[Provided material — start]

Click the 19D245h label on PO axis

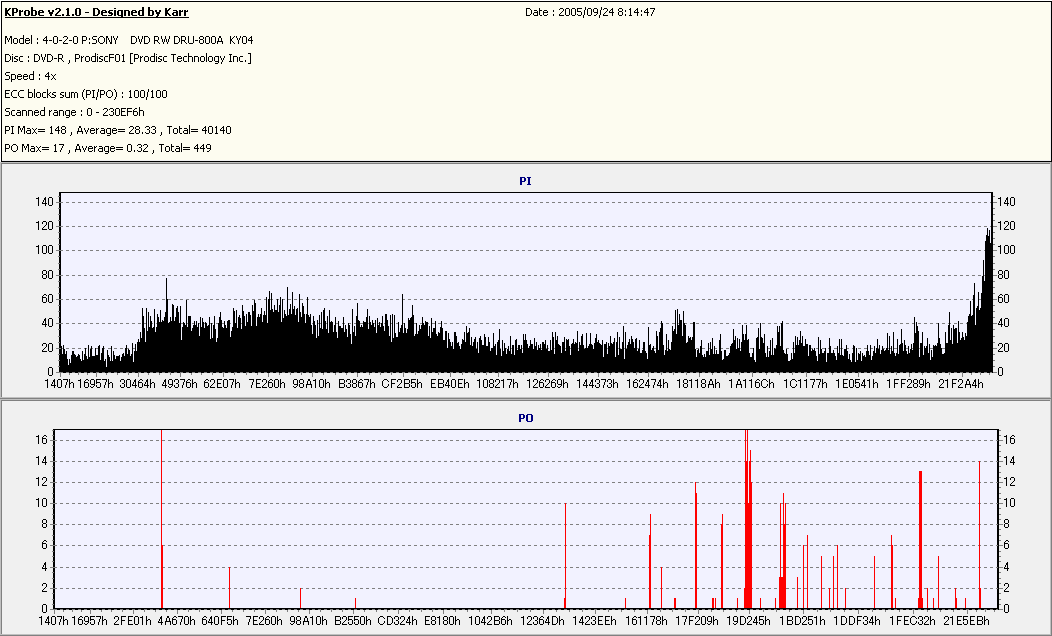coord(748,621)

[Provided material — finish]
[Provided material — start]

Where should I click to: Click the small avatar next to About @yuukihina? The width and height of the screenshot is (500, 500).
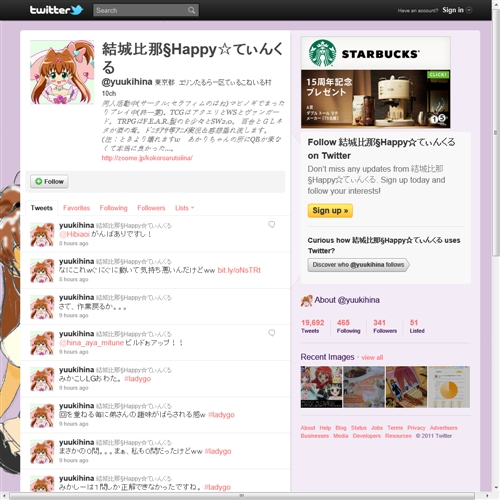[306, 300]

[Provided material — finish]
[Provided material — start]

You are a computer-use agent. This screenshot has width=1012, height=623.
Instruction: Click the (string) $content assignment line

[Provided material — finish]

# [Problem statement]
In the data above, start at the line that has "You are a computer-use", stop after the line that has "Instruction: Click the", and print every line in between exactly as it stands.

# [Task output]
You are a computer-use agent. This screenshot has width=1012, height=623.
Instruction: Click the (string) $content assignment line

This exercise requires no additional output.